Minister of Economy and Finance
- Incumbent
- Assumed office 7 October 2021
- Monarch: Mohammed VI
- Prime Minister: Aziz Akhannouch
- Preceded by: Mohamed Benchaaboun

Minister of Tourism, Handicrafts, Air Transport and Social Economy
- In office 2019–2021
- Monarch: Mohammed VI
- Prime Minister: Saadeddine Othmani
- Preceded by: Mohammed Sajid
- Succeeded by: Fatim-Zahra Ammor

Personal details
- Born: Nadia Fettah Alaoui 1971 (age 54–55) Rabat, Morocco
- Education: Economist
- Alma mater: HEC Paris

= Nadia Fettah Alaoui =

Moroccan entrepreneur and politician (born 1971)

Nadia Fettah Alaoui (born 1971) is a Moroccan entrepreneur and politician who has served as Minister of Economy and Finance since October 2021 in the cabinet of Aziz Akhannouch.

She previously served as Minister of Tourism, Handicrafts, Air Transport and Social Economy from 2019 to 2021. Prior to entering government, she held senior executive positions in the private sector.
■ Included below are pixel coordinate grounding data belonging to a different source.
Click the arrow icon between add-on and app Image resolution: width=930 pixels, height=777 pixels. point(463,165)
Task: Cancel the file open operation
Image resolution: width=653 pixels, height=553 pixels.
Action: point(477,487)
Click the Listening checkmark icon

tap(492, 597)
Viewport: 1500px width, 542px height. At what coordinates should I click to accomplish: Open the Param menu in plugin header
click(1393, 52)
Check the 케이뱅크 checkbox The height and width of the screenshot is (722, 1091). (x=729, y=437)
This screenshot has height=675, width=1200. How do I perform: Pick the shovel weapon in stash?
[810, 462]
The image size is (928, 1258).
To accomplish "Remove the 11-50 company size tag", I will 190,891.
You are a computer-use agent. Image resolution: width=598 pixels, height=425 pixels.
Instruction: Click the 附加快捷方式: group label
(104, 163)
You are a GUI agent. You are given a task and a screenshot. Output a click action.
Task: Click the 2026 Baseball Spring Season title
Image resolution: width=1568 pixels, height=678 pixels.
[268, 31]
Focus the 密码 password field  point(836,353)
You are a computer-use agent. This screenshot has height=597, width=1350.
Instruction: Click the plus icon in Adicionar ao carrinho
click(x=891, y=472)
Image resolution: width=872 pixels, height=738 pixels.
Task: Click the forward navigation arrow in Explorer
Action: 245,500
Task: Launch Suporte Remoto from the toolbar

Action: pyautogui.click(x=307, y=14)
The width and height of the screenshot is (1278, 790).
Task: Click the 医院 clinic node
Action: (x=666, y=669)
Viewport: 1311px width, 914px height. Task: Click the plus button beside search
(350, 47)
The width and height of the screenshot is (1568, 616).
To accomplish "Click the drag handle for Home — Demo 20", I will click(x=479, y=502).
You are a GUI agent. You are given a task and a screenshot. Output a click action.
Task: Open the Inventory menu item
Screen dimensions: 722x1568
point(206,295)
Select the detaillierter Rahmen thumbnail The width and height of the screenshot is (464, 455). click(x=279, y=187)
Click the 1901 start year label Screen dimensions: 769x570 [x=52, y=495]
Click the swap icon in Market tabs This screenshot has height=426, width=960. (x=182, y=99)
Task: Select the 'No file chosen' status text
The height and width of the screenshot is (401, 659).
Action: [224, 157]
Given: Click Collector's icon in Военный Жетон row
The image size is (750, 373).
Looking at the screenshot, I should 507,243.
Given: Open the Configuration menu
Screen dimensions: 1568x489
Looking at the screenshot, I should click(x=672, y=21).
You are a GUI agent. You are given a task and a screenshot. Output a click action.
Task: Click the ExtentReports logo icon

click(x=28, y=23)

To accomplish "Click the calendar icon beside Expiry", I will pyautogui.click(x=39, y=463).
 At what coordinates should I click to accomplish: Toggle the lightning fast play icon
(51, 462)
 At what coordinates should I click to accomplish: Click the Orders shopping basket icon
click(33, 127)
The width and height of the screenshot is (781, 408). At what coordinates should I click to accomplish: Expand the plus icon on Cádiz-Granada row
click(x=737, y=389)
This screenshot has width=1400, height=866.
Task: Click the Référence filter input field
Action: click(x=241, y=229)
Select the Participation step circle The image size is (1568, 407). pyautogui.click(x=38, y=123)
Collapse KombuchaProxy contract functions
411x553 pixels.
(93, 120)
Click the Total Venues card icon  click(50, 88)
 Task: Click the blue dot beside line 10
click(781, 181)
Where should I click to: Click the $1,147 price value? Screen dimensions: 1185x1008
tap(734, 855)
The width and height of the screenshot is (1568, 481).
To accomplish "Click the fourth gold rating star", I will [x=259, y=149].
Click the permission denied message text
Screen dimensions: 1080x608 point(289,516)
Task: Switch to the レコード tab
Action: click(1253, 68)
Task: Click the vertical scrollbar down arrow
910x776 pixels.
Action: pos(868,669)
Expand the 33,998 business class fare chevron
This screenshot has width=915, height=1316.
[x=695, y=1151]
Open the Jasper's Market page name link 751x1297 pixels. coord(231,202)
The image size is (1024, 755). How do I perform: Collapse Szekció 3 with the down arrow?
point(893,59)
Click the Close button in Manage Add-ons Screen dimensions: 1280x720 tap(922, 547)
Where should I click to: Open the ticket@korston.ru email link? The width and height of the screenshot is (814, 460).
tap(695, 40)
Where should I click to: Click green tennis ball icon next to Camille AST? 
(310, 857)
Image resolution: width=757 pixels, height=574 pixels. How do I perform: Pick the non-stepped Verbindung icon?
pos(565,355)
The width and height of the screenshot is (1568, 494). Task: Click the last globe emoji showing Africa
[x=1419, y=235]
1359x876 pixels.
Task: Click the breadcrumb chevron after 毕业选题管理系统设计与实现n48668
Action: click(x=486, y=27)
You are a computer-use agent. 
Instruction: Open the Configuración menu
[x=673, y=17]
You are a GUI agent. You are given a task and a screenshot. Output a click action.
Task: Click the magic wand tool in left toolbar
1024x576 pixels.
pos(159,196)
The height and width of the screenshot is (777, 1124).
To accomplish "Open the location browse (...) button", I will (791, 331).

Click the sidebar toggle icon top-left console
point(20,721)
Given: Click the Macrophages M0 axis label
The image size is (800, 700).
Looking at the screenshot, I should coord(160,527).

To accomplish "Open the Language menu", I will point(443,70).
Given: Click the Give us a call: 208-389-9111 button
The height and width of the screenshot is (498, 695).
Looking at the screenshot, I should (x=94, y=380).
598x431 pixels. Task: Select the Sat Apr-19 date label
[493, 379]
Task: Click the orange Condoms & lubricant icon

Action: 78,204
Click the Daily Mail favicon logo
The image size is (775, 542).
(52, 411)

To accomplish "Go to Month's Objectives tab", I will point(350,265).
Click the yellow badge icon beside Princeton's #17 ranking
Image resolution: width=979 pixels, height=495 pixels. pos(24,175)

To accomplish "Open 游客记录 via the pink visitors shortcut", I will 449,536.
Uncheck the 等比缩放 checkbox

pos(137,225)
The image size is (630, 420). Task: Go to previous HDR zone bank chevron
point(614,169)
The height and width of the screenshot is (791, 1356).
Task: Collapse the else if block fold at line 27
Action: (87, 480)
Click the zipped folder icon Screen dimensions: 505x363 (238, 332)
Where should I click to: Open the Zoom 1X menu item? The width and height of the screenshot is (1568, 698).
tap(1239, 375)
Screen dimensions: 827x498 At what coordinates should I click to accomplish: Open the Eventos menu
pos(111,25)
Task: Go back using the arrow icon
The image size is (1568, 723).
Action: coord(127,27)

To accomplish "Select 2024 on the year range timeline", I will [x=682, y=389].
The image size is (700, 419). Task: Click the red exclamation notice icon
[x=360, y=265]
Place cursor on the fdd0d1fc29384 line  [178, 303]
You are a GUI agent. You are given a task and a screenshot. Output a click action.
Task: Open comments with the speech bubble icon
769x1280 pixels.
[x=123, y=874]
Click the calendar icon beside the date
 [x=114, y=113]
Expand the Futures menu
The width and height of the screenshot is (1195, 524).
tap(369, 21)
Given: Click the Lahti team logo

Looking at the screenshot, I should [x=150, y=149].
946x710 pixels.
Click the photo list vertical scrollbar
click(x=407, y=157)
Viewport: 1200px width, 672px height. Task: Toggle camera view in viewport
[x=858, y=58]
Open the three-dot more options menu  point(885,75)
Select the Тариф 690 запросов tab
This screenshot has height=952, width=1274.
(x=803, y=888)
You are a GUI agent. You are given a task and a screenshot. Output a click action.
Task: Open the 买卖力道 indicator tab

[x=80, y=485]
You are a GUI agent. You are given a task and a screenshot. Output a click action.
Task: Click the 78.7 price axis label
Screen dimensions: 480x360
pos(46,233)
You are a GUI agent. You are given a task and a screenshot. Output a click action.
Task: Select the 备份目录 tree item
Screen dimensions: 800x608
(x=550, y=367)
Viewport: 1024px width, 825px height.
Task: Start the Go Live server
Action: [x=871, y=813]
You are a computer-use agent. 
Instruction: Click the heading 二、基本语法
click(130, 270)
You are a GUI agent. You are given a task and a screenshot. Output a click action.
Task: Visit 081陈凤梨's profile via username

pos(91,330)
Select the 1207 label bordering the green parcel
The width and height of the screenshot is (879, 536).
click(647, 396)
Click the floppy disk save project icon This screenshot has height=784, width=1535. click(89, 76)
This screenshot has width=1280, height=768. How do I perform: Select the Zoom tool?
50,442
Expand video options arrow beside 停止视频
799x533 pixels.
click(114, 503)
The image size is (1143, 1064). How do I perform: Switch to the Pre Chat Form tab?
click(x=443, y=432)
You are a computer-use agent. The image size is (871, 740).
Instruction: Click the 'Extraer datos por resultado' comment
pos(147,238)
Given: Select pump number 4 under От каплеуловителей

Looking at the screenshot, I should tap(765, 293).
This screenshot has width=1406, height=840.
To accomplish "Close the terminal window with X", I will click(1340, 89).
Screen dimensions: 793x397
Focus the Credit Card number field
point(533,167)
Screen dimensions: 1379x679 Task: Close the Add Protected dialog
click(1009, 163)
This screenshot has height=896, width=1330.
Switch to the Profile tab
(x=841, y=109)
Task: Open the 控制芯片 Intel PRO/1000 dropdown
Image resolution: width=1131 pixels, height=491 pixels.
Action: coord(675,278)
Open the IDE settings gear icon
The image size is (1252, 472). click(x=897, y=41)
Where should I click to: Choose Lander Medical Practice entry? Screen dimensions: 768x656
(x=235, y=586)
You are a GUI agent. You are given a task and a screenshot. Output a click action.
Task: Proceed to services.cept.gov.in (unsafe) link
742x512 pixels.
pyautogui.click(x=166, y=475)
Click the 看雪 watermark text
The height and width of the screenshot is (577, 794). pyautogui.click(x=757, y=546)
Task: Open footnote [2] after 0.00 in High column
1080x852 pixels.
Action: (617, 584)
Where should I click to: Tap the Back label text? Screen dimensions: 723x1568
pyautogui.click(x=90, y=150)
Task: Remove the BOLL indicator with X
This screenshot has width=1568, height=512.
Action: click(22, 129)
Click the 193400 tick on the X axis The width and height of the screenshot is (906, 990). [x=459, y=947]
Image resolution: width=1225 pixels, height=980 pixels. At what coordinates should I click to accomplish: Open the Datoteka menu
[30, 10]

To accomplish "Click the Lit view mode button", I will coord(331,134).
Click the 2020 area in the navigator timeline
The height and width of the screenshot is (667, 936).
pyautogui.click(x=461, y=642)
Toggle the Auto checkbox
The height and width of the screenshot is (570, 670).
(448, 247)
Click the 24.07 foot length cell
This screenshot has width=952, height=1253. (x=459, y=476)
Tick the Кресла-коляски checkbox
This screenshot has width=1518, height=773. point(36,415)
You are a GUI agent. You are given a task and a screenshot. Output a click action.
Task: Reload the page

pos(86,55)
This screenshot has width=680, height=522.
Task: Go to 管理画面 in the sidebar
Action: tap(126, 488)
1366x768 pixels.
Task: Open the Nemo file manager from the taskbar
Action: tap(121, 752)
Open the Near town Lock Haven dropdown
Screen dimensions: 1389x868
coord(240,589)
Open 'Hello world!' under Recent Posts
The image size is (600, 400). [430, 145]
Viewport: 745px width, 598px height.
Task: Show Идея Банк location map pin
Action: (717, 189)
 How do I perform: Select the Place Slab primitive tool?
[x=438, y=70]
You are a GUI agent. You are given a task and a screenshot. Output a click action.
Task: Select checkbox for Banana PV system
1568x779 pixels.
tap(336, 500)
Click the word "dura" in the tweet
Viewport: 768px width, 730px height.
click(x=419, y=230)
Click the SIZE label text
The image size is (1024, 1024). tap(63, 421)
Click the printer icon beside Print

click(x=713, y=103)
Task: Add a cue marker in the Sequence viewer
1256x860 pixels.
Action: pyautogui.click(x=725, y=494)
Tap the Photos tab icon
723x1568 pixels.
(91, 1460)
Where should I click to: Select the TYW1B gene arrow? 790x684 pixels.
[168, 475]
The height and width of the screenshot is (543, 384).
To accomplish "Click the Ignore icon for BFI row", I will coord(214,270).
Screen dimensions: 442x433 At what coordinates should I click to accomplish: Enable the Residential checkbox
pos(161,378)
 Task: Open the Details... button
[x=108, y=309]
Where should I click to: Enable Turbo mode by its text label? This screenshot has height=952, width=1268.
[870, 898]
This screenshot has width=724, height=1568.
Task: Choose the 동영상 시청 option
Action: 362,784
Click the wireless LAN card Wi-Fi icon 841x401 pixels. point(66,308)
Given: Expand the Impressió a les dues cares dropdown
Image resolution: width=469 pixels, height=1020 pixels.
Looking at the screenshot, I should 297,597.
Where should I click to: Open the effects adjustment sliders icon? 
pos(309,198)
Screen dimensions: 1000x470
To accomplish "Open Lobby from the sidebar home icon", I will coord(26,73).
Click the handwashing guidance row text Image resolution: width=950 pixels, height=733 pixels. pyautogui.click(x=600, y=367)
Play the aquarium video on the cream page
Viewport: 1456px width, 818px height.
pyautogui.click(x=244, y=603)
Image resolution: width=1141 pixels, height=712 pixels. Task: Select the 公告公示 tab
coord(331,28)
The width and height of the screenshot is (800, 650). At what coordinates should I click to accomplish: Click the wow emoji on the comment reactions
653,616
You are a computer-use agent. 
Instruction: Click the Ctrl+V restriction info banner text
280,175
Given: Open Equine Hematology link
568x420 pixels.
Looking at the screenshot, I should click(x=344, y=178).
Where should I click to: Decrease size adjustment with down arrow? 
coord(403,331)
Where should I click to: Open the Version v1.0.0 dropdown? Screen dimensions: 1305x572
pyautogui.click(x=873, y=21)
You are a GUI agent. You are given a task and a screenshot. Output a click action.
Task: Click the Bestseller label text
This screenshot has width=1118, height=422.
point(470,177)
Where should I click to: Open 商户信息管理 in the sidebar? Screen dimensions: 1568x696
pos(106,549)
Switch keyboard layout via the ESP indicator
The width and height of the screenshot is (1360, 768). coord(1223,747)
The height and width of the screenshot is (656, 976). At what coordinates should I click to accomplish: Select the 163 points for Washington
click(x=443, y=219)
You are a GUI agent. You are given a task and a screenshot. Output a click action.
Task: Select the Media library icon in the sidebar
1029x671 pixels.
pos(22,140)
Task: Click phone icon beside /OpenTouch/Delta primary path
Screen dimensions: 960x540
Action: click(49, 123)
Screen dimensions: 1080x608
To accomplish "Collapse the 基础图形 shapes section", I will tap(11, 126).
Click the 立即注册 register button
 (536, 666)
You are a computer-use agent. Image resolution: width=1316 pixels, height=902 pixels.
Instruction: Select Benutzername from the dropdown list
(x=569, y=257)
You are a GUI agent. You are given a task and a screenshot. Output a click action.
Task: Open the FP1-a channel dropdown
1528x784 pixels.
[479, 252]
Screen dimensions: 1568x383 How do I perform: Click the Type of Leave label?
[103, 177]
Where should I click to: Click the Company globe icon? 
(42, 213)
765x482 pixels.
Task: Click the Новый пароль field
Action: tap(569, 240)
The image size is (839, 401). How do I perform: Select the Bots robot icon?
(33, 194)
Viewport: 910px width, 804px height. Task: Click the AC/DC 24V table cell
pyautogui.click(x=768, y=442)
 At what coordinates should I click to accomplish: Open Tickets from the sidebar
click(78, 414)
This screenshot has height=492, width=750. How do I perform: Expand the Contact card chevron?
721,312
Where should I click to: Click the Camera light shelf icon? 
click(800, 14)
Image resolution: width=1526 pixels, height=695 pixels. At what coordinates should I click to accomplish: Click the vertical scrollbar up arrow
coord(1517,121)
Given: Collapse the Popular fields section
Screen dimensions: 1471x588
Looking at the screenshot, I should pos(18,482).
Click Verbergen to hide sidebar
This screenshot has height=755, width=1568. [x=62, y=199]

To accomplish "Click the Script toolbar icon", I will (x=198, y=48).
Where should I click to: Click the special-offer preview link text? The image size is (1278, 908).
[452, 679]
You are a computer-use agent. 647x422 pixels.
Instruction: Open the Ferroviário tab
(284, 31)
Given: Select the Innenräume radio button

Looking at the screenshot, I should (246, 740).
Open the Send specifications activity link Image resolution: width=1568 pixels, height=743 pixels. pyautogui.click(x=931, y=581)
== Early life and education ==
She was born in 1971 in Rabat, Morocco. After studying in her hometown and graduating from the Lycée Dar Essalam, she pursued higher studies which led her to the École des Hautes Etudes Commerciales de Paris (HEC Paris), in Jouy-en-Josas from which she graduated in 1997.

== Professional career ==
In 1997, she began her professional career as a consultant for the audit firm Arthur Andersen in Paris. In 2000, she created and managed in Casablanca a private equity company called Maroc Invest Finances Group. In 2005, she joined the Groupe Saham, and in which she held the position of the Managing Director of the fusions and acquisitions division. She worked at different positions in Saham, eventually becoming its General Director in 2017. She resigned before she assumed her role as the Minister of Economy and Finance in the Moroccan government.

== Political career ==
Since 2019 she has served as the Minister of Tourism, Handicrafts, Air Transport and Social Economy in the Cabinet of Saadeddine Othmani. She was appointed to this post on 7 October 2021.

== Personal life ==
She is married and has two children.